Within two years, 12,000 of the Central Pacific railroad's 13,500 employees
were Chinese immigrants.
The work was
grueling, performed almost entirely by hand. With pickaxes, hammers, and crowbars,
workers chipped out railbeds. Dirt and
rock were carried away in baskets and carts. Tree stumps had to be rooted out,
tracks laid, spikes driven, and aquaducts and tunnels constructed.
To carve out
a rail bed from ridges that jutted up 2,000 over the valley below, Chinese
immigrants were lowered in baskets to hammer at solid shale and granite and
insert dynamite.

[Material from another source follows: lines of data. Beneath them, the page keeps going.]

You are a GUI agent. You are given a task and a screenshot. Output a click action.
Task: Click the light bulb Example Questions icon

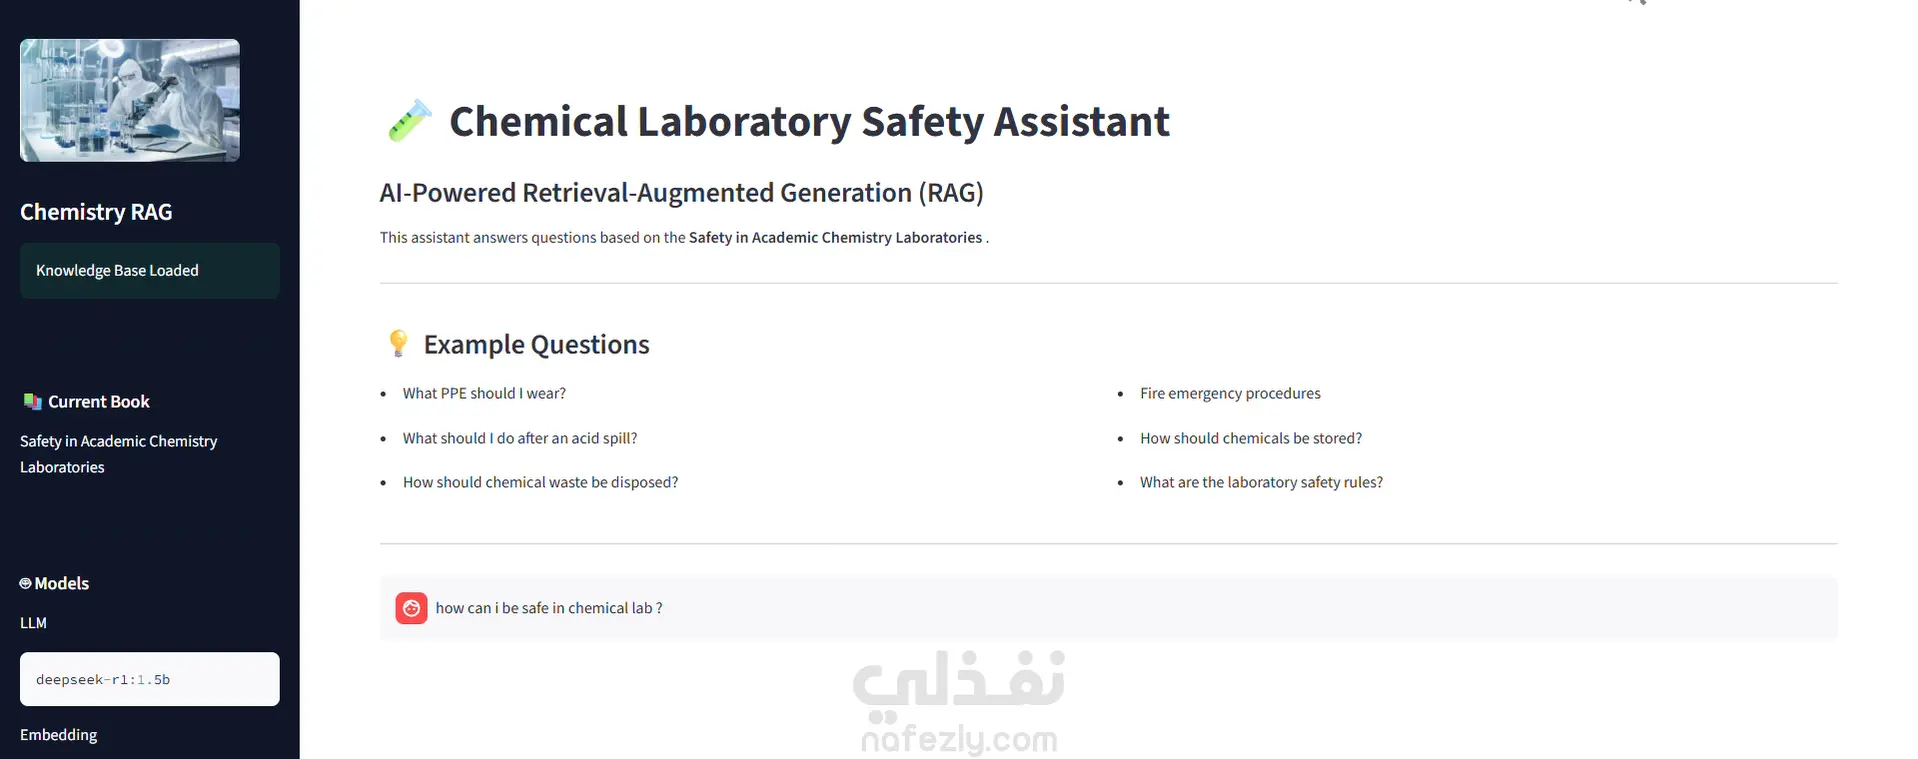[398, 343]
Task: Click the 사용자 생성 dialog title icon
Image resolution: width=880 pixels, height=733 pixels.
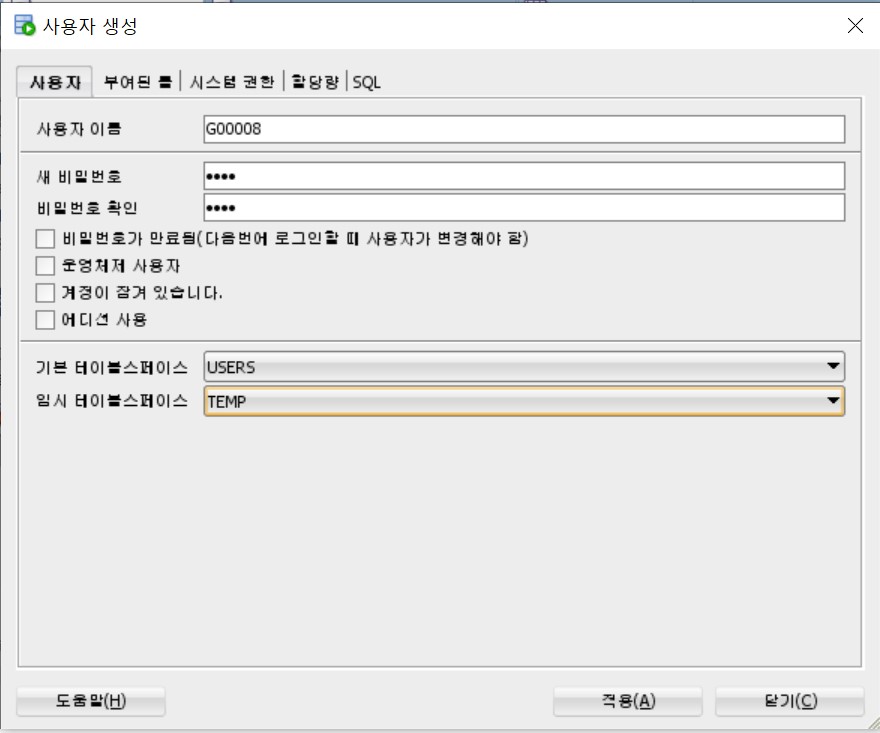Action: tap(24, 26)
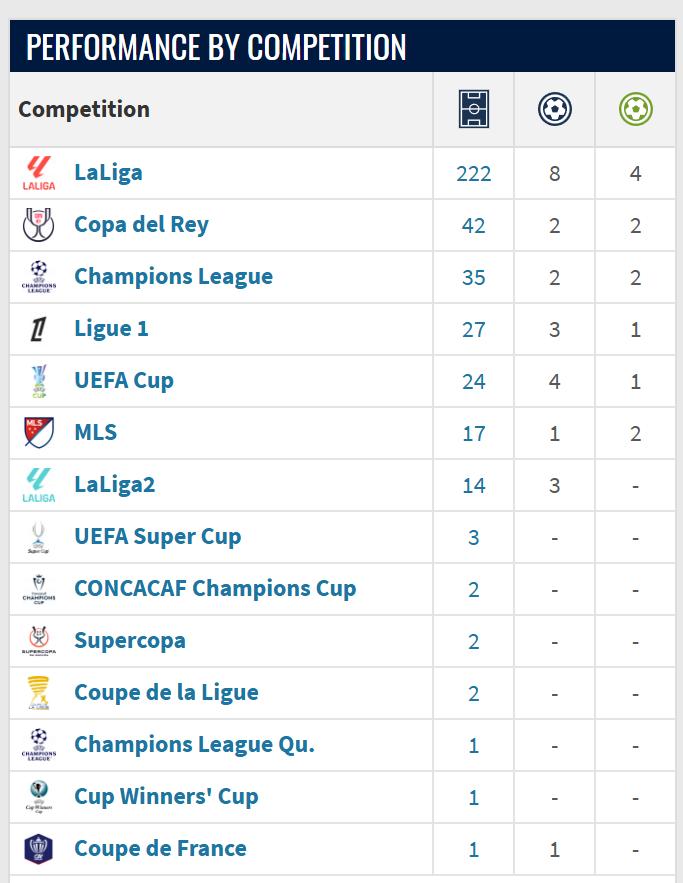
Task: Sort by assists green ball icon header
Action: [x=635, y=109]
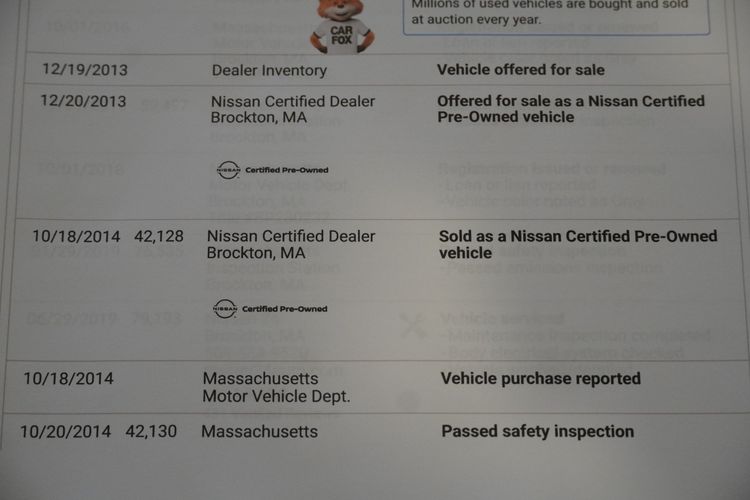Select 10/18/2014 date beside Motor Vehicle Dept.

click(x=68, y=378)
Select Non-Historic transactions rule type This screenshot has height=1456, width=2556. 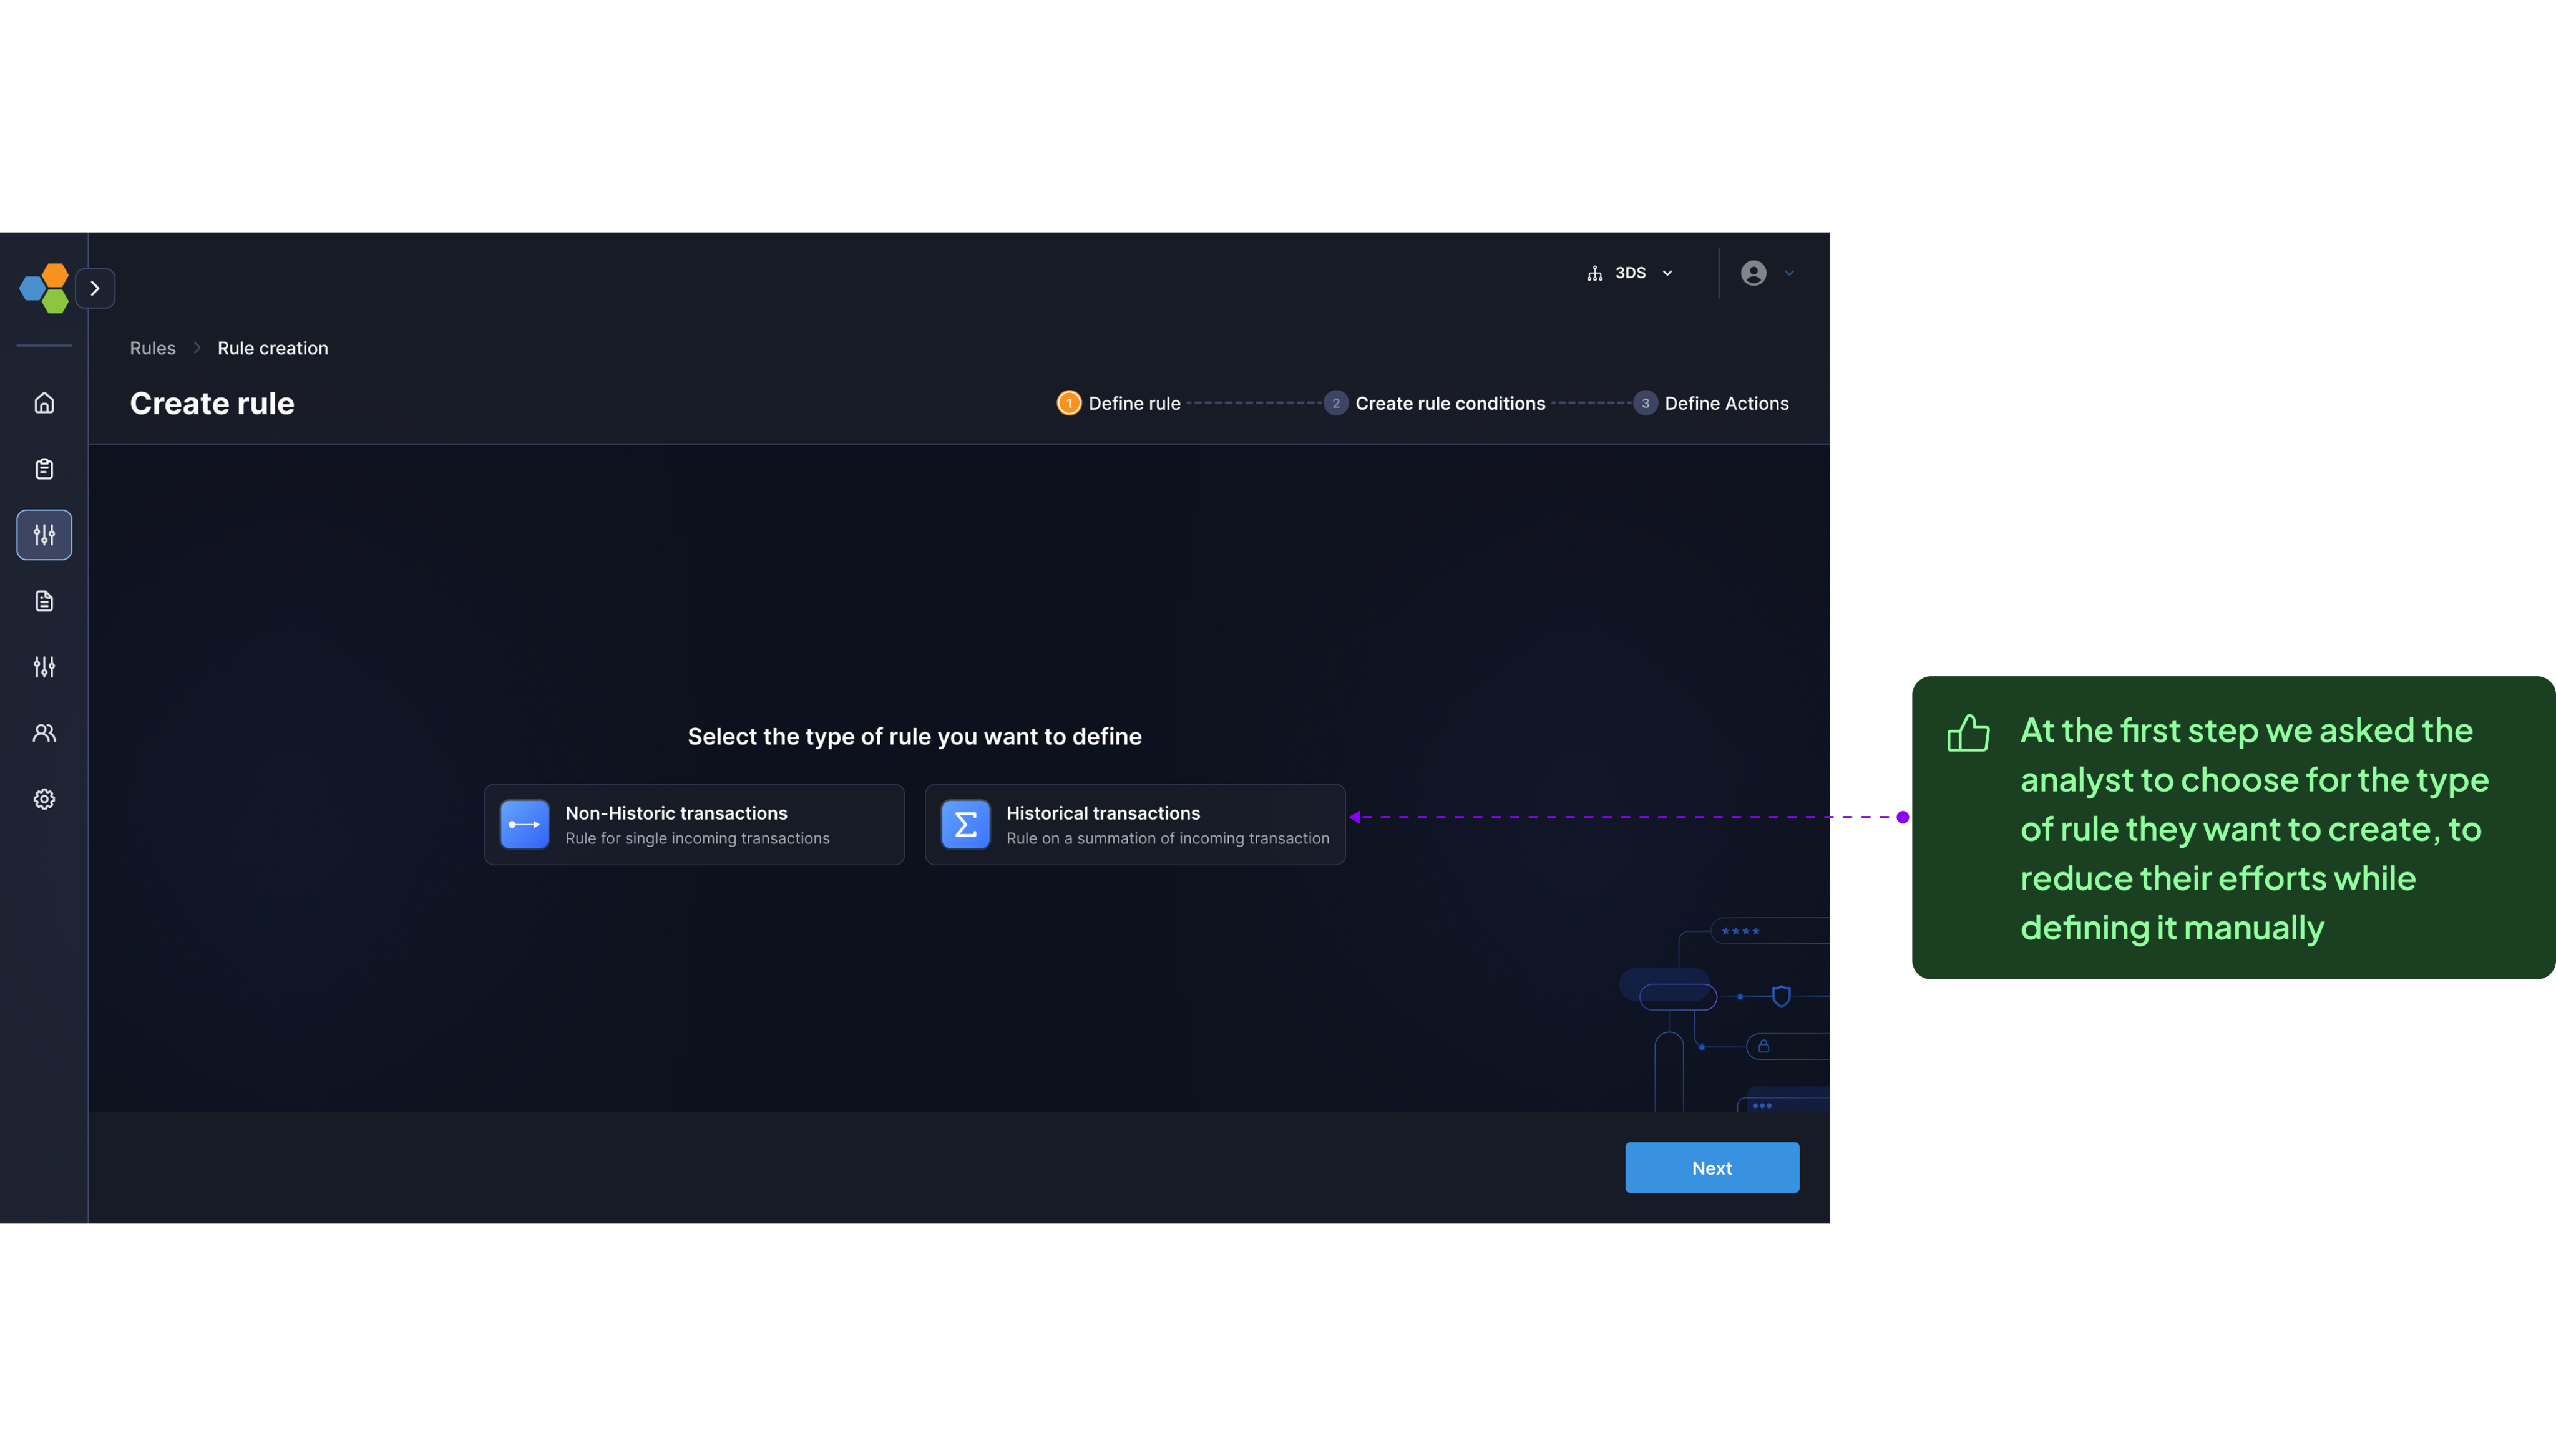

During the winter of
1865-1866, when the railroad carved passages through the summit of the Sierra
Nevadas, 3,000 lived and worked in tunnels dug beneath 40-foot snowdrifts. Accidents, avalanches, and explosions left
as estimated 1,200 Chinese immigrant workers dead.
Despite
their heroic labors, California's Chinese immigrants became the objects of
discriminatory laws and racial violence.
California barred these immigrants from appearing as witnesses in court,
prohibited them from voting or becoming naturalized citizens, and placed their
children in segregated school. The state
imposed special taxes on "foreign" miners and Chinese fishermen.